-------- EXTRACTED ENTRIES

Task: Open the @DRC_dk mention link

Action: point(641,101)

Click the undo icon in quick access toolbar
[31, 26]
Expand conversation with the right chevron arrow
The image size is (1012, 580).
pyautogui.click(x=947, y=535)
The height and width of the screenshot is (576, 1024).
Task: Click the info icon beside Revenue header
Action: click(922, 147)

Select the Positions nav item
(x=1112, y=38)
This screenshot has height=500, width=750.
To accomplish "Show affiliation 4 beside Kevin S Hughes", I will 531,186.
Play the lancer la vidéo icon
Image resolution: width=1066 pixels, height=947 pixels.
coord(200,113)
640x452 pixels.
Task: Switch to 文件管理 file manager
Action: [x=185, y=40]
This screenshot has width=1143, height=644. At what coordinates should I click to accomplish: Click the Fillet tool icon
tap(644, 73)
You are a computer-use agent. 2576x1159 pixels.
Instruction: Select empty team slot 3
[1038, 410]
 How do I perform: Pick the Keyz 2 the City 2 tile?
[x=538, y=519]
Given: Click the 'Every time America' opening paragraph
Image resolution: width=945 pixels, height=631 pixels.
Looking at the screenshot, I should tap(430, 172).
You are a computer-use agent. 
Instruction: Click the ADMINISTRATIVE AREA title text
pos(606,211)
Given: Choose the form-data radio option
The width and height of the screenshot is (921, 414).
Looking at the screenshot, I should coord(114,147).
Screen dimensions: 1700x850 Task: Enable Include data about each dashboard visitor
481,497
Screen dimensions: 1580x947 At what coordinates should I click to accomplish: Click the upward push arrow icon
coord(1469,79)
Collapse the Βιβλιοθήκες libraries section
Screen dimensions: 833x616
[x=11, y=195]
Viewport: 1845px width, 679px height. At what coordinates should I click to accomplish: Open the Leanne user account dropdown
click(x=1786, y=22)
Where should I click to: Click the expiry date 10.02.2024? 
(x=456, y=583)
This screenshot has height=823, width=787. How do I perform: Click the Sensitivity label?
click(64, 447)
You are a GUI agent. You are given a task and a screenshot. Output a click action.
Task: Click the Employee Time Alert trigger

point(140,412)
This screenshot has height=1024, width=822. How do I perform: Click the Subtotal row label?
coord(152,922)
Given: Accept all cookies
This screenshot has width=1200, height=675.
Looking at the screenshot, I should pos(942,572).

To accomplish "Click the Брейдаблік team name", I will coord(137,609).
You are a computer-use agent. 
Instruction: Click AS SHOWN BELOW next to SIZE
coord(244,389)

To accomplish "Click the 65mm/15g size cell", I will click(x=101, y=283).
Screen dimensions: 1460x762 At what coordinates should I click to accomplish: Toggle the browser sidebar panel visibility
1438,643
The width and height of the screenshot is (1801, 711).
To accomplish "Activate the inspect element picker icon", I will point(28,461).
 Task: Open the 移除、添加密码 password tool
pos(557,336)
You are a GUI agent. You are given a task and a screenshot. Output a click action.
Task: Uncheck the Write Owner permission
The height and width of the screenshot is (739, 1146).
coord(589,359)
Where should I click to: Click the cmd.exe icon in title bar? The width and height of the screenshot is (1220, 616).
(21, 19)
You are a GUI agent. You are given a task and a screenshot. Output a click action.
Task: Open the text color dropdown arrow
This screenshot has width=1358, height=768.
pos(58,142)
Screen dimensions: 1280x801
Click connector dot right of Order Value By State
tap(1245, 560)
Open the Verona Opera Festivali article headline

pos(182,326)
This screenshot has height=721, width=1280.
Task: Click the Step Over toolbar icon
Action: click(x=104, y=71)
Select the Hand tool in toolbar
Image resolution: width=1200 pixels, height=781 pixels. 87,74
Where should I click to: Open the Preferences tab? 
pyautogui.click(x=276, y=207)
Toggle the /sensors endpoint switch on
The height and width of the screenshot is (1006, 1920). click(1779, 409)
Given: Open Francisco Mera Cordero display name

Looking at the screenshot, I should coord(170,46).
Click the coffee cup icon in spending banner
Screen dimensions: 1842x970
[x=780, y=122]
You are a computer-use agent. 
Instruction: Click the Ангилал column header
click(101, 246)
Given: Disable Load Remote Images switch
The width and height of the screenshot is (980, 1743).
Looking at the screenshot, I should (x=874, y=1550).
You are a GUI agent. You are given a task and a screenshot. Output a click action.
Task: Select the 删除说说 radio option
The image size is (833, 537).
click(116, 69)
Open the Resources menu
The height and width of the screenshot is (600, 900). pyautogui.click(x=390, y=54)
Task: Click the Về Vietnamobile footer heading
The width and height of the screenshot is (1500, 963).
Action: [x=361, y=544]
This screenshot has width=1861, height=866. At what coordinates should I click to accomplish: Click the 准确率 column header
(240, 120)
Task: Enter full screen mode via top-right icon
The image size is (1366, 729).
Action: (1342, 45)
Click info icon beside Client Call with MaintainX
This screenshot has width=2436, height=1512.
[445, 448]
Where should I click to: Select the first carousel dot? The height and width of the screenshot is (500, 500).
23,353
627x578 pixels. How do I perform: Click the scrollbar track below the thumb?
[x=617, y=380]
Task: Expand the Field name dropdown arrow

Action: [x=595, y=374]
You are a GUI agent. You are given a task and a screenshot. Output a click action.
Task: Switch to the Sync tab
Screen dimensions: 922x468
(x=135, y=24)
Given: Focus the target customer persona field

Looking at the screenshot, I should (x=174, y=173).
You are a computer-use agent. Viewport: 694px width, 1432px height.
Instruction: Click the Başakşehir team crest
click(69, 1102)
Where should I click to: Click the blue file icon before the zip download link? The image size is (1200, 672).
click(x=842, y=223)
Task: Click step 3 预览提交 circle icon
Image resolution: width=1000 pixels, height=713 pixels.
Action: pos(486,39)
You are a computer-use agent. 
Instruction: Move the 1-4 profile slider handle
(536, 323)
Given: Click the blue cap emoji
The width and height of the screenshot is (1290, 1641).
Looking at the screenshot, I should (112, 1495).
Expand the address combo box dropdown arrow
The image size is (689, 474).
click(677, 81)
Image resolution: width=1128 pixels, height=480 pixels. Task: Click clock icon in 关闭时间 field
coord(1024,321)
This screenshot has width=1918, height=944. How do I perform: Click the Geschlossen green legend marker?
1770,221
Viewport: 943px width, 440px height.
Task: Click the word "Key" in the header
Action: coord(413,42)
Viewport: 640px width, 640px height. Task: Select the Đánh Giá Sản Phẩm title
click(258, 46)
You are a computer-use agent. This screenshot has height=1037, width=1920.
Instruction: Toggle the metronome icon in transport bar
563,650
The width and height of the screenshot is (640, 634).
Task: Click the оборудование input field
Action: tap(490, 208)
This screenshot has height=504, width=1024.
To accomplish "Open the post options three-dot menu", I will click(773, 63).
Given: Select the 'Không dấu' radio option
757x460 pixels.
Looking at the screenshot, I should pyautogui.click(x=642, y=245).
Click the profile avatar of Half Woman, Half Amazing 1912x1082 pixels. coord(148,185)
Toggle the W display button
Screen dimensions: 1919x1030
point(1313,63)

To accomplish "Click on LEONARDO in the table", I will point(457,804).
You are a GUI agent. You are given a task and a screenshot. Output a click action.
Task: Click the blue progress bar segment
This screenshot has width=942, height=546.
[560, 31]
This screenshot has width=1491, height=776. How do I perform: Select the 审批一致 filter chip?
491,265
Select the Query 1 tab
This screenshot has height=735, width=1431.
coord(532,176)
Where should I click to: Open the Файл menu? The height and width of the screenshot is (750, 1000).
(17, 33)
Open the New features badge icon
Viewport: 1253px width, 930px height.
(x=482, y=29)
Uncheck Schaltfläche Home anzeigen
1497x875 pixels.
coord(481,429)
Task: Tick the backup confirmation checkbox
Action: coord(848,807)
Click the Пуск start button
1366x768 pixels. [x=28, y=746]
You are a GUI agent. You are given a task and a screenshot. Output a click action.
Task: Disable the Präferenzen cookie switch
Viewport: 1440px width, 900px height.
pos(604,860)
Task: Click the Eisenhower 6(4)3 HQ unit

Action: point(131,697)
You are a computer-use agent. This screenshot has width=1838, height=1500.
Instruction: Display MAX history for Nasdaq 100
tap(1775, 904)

----------------

Reproduce without change every line of the entries above, from the one containing "has width=1838, height=1500." through the last.

You are a computer-use agent. This screenshot has width=1838, height=1500.
Instruction: Display MAX history for Nasdaq 100
tap(1775, 904)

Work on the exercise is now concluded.